7. Consolidated Recommendations

• 🔴 IMMEDIATE: Audit all CI/CD pipelines for references to checkmarx/ast-github-action and Trivy-related actions. Rotate all secrets from any workflow that executed between 12:58–19:16 UTC on March 23, 2026. Verify Trivy binary is ≥ v0.69.2 and actions are pinned to safe SHAs. CISA KEV deadline for CVE-2026-33634 is April 3, 2026.

• 🔴 IMMEDIATE: Patch or apply virtual patching for Magento/Adobe Commerce instances vulnerable to PolyShell. Monitor for WebRTC-based skimmer activity on e-commerce platforms. No stable-branch fix from Adobe exists yet — Sansec’s virtual patch is the current mitigation.

• 🔴 IMMEDIATE: Audit asset inventories for PTC Windchill PDMLink/FlexPLM and WAGO 852-series industrial switches. Apply vendor-recommended mitigations for CVE-2026-4681 (CVSS 10.0) and CVE-2026-3587 (CVSS 10.0). Restrict public-facing access to Windchill instances and isolate unpatched WAGO switches behind network segmentation.

• 🟠 SHORT-TERM: Ensure all managed iOS devices are updated to iOS 17.2+ to mitigate Coruna exploit chains. Enforce MDM minimum OS version policies. Alert cryptocurrency-facing staff to fake exchange sites linked to Coruna’s financially-motivated operations.
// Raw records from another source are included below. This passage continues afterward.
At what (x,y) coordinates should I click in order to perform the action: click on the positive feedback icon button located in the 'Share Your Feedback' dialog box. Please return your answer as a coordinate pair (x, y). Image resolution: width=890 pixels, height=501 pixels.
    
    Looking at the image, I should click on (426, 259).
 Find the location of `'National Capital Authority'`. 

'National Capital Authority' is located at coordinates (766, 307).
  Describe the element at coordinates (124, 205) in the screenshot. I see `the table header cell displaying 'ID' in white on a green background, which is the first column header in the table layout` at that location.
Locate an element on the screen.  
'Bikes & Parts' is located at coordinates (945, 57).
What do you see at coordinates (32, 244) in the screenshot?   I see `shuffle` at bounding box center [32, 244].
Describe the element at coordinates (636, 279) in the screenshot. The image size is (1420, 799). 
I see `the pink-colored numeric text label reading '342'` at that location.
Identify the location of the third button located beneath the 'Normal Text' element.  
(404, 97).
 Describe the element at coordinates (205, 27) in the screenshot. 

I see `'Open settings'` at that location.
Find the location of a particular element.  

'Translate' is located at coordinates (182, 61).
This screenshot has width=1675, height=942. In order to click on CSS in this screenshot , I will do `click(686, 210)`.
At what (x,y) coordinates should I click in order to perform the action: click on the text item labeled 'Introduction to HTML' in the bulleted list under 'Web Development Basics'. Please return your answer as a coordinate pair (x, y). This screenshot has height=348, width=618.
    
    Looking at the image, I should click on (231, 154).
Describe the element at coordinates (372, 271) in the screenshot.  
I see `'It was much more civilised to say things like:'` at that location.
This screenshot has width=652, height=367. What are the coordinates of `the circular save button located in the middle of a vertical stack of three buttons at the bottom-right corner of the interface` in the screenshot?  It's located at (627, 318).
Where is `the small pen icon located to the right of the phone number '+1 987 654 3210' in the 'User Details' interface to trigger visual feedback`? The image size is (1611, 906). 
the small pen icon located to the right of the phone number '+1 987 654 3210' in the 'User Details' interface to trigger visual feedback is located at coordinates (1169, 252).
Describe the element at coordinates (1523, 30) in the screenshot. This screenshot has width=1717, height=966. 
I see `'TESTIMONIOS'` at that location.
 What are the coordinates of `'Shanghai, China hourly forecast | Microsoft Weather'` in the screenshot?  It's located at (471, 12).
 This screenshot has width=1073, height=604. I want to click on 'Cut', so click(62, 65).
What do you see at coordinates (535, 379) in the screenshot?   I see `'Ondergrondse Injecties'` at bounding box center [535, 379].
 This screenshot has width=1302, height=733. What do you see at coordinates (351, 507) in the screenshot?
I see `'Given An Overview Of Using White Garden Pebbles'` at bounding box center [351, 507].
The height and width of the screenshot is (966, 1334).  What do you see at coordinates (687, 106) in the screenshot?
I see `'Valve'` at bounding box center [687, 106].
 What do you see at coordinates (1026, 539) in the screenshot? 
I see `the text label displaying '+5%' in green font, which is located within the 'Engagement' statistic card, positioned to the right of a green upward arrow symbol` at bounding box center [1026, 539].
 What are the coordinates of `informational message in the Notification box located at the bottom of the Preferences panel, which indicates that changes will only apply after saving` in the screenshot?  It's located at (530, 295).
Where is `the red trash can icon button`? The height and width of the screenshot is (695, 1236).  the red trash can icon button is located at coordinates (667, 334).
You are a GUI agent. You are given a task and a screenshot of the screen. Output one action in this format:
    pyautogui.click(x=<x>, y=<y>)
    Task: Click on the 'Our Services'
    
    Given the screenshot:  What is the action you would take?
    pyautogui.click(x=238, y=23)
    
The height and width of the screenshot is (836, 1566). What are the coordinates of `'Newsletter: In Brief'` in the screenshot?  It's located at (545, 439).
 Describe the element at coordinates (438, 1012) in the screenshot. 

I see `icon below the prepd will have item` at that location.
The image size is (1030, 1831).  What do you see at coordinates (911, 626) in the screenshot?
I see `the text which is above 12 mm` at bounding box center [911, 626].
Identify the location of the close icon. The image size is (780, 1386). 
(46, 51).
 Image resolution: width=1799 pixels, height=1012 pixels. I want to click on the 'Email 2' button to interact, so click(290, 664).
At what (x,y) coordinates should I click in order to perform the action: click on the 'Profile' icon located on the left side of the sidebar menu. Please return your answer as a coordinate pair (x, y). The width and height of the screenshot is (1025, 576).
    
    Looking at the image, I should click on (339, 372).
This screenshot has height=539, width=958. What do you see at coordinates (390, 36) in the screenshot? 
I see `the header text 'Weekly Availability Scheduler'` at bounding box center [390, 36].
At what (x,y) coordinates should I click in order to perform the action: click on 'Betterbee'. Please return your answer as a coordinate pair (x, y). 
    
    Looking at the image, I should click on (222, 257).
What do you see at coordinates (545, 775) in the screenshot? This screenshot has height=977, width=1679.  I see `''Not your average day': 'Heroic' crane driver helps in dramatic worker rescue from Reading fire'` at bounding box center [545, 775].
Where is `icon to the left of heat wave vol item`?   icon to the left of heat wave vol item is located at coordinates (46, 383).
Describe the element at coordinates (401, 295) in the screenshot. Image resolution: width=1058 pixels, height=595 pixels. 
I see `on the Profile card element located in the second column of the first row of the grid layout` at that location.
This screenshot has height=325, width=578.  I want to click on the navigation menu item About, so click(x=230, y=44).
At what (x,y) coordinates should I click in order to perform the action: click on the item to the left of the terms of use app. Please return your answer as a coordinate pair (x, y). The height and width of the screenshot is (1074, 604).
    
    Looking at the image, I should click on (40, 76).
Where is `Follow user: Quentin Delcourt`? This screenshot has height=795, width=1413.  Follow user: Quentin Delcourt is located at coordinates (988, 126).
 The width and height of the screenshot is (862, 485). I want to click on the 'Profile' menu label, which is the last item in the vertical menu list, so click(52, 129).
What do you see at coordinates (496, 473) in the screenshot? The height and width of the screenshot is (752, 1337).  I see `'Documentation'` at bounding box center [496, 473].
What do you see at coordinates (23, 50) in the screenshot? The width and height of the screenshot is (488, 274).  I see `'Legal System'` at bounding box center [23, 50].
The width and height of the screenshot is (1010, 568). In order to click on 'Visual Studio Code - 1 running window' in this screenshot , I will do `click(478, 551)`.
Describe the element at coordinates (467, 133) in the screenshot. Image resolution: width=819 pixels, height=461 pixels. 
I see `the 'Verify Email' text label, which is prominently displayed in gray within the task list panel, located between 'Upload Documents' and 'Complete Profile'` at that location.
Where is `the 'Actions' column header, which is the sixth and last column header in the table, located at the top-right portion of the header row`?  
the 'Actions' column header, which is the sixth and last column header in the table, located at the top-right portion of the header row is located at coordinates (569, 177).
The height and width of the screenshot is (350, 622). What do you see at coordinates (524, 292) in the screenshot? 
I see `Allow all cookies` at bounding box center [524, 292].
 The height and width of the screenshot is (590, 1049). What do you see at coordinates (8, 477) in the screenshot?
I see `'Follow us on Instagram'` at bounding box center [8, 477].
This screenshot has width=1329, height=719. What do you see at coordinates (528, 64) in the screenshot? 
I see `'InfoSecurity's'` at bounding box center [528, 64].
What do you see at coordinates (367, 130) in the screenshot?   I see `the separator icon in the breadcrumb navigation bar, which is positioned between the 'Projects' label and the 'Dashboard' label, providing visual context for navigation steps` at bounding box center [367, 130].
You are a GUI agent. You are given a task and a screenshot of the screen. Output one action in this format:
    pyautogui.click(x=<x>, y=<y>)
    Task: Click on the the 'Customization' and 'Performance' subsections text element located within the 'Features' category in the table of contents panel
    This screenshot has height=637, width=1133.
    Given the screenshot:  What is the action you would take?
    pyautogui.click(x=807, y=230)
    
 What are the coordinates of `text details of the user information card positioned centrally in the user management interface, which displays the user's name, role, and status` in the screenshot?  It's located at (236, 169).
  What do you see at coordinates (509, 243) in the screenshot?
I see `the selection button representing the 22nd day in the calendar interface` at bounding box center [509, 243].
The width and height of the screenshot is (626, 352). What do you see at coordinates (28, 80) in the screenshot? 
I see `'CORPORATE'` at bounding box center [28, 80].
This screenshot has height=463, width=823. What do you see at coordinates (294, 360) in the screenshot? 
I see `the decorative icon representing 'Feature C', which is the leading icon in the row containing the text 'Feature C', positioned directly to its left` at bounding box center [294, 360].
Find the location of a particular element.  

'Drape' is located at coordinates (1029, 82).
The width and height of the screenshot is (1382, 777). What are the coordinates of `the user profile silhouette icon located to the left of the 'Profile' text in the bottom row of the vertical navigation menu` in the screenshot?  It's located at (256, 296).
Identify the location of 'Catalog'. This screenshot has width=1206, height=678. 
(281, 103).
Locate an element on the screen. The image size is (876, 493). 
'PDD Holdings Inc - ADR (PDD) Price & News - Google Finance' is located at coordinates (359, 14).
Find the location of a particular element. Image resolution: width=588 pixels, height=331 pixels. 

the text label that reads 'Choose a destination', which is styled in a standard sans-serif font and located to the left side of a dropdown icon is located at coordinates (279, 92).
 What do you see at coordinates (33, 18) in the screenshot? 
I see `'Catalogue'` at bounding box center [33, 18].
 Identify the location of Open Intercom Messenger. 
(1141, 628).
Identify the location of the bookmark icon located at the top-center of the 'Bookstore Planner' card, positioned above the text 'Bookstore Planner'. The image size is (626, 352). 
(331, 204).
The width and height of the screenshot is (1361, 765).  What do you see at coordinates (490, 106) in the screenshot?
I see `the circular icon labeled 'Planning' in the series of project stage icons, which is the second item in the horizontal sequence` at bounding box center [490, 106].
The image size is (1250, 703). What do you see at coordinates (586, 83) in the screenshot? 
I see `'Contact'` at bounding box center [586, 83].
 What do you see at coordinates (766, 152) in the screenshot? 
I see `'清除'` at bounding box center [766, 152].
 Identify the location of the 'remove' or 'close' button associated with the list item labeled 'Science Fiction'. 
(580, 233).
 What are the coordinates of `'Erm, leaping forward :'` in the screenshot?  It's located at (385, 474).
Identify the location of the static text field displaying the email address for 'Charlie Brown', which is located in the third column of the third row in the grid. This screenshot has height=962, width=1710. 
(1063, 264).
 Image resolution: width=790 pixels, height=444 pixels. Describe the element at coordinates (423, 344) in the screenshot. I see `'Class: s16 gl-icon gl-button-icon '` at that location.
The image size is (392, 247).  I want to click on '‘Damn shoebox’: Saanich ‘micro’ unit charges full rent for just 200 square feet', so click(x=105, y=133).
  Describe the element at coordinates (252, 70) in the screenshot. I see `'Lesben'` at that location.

• 🟠 SHORT-TERM: On Linux infrastructure, hunt for VoidLink indicators: unexpected kernel modules (vl_stealth, amd_mem_encrypt), anomalous ICMP C2 traffic, and unrecognised eBPF programs. Deploy eBPF-aware endpoint detection across cloud workloads running CentOS 7 through Ubuntu 22.04.

• 🟡 AWARENESS: Monitor for Qilin and DragonForce ransomware activity — 15 combined victim claims in 24 hours indicate an operational surge. Ensure healthcare, retail, and manufacturing sector clients have current backups and incident response playbooks tested.

• 🟡 AWARENESS: Brief users on TikTok Business phishing campaign using Cloudflare-hosted reverse proxies to steal credentials and session cookies, bypassing 2FA via adversary-in-the-middle techniques. Recommend passkey adoption for high-value advertising accounts.

---

This brief was generated entirely by AI from automated threat intelligence collection and correlation pipelines, made up of 155 reports processed across 4 correlation batches. A human analyst reviewed and approved this report before publication, but AI-generated analysis may contain errors in attribution, severity assessment, or indicator extraction. Always verify IOCs, CVE details, and threat actor attribution against primary sources before taking operational action.